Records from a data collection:
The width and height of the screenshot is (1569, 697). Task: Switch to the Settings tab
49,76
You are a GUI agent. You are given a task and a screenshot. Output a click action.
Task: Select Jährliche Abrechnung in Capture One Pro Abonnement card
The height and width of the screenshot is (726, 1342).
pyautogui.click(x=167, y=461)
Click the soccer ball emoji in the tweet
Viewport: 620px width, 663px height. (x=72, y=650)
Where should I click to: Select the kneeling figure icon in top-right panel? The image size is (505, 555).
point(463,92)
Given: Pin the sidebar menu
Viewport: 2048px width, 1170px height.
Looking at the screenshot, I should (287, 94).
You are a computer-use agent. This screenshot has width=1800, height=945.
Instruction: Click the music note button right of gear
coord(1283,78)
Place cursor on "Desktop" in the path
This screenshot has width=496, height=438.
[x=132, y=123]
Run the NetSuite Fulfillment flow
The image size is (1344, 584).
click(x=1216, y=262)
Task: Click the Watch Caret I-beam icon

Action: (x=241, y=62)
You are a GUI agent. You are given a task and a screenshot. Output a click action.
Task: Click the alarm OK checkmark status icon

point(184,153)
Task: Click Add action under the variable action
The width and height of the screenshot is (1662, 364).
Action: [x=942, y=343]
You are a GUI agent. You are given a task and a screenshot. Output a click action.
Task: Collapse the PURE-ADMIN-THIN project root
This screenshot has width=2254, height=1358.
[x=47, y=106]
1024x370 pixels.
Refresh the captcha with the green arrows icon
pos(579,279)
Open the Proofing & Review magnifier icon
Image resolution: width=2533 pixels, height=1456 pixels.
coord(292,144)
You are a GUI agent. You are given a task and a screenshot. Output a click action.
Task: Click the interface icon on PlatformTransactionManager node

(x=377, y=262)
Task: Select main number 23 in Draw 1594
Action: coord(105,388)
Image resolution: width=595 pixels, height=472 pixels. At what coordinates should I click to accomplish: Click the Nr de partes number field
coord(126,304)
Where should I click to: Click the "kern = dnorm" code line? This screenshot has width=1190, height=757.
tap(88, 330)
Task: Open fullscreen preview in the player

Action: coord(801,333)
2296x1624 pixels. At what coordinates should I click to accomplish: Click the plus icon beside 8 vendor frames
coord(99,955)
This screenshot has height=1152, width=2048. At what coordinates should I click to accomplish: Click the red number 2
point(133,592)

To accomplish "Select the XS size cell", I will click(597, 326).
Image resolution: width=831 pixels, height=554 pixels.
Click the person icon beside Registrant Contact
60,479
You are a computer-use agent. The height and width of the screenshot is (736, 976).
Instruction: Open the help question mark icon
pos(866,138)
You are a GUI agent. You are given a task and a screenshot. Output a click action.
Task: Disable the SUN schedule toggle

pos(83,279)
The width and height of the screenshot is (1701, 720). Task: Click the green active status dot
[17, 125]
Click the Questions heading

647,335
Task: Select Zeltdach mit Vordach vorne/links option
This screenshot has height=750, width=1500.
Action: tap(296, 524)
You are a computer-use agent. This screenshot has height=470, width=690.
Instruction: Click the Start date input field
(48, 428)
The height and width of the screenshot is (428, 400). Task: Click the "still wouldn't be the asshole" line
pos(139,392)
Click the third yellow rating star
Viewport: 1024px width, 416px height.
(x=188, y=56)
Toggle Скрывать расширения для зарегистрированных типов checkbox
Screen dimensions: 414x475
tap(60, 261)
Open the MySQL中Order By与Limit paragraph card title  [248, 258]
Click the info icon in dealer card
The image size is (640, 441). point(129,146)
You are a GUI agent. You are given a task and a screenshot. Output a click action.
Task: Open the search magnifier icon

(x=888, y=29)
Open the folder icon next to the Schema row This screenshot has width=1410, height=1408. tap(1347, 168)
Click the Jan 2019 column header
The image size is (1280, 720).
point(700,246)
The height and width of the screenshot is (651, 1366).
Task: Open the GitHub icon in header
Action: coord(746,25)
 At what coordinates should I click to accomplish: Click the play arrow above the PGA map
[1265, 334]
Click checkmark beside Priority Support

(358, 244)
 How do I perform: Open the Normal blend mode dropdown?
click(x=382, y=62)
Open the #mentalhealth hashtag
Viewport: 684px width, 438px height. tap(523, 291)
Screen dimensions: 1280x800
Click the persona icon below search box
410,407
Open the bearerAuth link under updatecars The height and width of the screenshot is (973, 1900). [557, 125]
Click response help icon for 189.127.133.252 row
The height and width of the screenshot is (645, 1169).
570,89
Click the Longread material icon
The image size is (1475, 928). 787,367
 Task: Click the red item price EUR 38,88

### Required work
Please reproduce all of the material above line for line, with no changes.

### Final result
The width and height of the screenshot is (1569, 697). Task: Switch to the Settings tab
49,76
You are a GUI agent. You are given a task and a screenshot. Output a click action.
Task: Select Jährliche Abrechnung in Capture One Pro Abonnement card
The height and width of the screenshot is (726, 1342).
pyautogui.click(x=167, y=461)
Click the soccer ball emoji in the tweet
Viewport: 620px width, 663px height. (x=72, y=650)
Where should I click to: Select the kneeling figure icon in top-right panel? The image size is (505, 555).
point(463,92)
Given: Pin the sidebar menu
Viewport: 2048px width, 1170px height.
Looking at the screenshot, I should (287, 94).
You are a computer-use agent. This screenshot has width=1800, height=945.
Instruction: Click the music note button right of gear
coord(1283,78)
Place cursor on "Desktop" in the path
This screenshot has width=496, height=438.
[x=132, y=123]
Run the NetSuite Fulfillment flow
The image size is (1344, 584).
click(x=1216, y=262)
Task: Click the Watch Caret I-beam icon

Action: (x=241, y=62)
You are a GUI agent. You are given a task and a screenshot. Output a click action.
Task: Click the alarm OK checkmark status icon

point(184,153)
Task: Click Add action under the variable action
The width and height of the screenshot is (1662, 364).
Action: [x=942, y=343]
You are a GUI agent. You are given a task and a screenshot. Output a click action.
Task: Collapse the PURE-ADMIN-THIN project root
This screenshot has width=2254, height=1358.
[x=47, y=106]
1024x370 pixels.
Refresh the captcha with the green arrows icon
pos(579,279)
Open the Proofing & Review magnifier icon
Image resolution: width=2533 pixels, height=1456 pixels.
coord(292,144)
You are a GUI agent. You are given a task and a screenshot. Output a click action.
Task: Click the interface icon on PlatformTransactionManager node

(x=377, y=262)
Task: Select main number 23 in Draw 1594
Action: coord(105,388)
Image resolution: width=595 pixels, height=472 pixels. At what coordinates should I click to accomplish: Click the Nr de partes number field
coord(126,304)
Where should I click to: Click the "kern = dnorm" code line? This screenshot has width=1190, height=757.
tap(88, 330)
Task: Open fullscreen preview in the player

Action: coord(801,333)
2296x1624 pixels. At what coordinates should I click to accomplish: Click the plus icon beside 8 vendor frames
coord(99,955)
This screenshot has height=1152, width=2048. At what coordinates should I click to accomplish: Click the red number 2
point(133,592)

To accomplish "Select the XS size cell", I will click(597, 326).
Image resolution: width=831 pixels, height=554 pixels.
Click the person icon beside Registrant Contact
60,479
You are a computer-use agent. The height and width of the screenshot is (736, 976).
Instruction: Open the help question mark icon
pos(866,138)
You are a GUI agent. You are given a task and a screenshot. Output a click action.
Task: Disable the SUN schedule toggle

pos(83,279)
The width and height of the screenshot is (1701, 720). Task: Click the green active status dot
[17, 125]
Click the Questions heading

647,335
Task: Select Zeltdach mit Vordach vorne/links option
This screenshot has height=750, width=1500.
Action: tap(296, 524)
You are a computer-use agent. This screenshot has height=470, width=690.
Instruction: Click the Start date input field
(48, 428)
The height and width of the screenshot is (428, 400). Task: Click the "still wouldn't be the asshole" line
pos(139,392)
Click the third yellow rating star
Viewport: 1024px width, 416px height.
(x=188, y=56)
Toggle Скрывать расширения для зарегистрированных типов checkbox
Screen dimensions: 414x475
tap(60, 261)
Open the MySQL中Order By与Limit paragraph card title  [248, 258]
Click the info icon in dealer card
The image size is (640, 441). point(129,146)
You are a GUI agent. You are given a task and a screenshot. Output a click action.
Task: Open the search magnifier icon

(x=888, y=29)
Open the folder icon next to the Schema row This screenshot has width=1410, height=1408. tap(1347, 168)
Click the Jan 2019 column header
The image size is (1280, 720).
point(700,246)
The height and width of the screenshot is (651, 1366).
Task: Open the GitHub icon in header
Action: coord(746,25)
 At what coordinates should I click to accomplish: Click the play arrow above the PGA map
[1265, 334]
Click checkmark beside Priority Support

(358, 244)
 How do I perform: Open the Normal blend mode dropdown?
click(x=382, y=62)
Open the #mentalhealth hashtag
Viewport: 684px width, 438px height. tap(523, 291)
Screen dimensions: 1280x800
Click the persona icon below search box
410,407
Open the bearerAuth link under updatecars The height and width of the screenshot is (973, 1900). [557, 125]
Click response help icon for 189.127.133.252 row
The height and width of the screenshot is (645, 1169).
570,89
Click the Longread material icon
The image size is (1475, 928). 787,367
 Task: Click the red item price EUR 38,88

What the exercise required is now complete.